WHAT IS ASKED
Select every line of the entries below that contains the word "accomplish", and copy each one.

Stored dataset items
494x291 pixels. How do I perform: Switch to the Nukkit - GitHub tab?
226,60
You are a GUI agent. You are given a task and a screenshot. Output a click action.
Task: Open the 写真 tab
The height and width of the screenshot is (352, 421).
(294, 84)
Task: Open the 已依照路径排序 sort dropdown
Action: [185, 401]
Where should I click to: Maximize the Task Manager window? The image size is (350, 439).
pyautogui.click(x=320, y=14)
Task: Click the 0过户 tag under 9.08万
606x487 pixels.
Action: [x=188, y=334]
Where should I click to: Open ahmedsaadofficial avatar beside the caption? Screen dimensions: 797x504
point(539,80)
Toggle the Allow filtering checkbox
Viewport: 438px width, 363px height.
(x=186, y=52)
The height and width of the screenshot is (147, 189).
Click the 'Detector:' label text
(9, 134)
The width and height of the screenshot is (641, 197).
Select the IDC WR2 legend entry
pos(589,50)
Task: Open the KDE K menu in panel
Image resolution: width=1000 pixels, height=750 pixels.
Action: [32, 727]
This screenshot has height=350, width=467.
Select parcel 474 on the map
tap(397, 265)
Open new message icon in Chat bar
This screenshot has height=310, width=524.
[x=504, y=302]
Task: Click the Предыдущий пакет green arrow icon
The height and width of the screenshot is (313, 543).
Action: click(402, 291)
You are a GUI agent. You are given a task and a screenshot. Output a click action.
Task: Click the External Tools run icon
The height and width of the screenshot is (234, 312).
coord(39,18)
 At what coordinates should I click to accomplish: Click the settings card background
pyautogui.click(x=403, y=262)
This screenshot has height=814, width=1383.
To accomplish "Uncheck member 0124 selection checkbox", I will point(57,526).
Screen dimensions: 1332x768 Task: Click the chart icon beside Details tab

EXERCISE SOLUTION
 At what coordinates should I click to accomplish: Click the settings card background
To accomplish "Uncheck member 0124 selection checkbox", I will point(57,526).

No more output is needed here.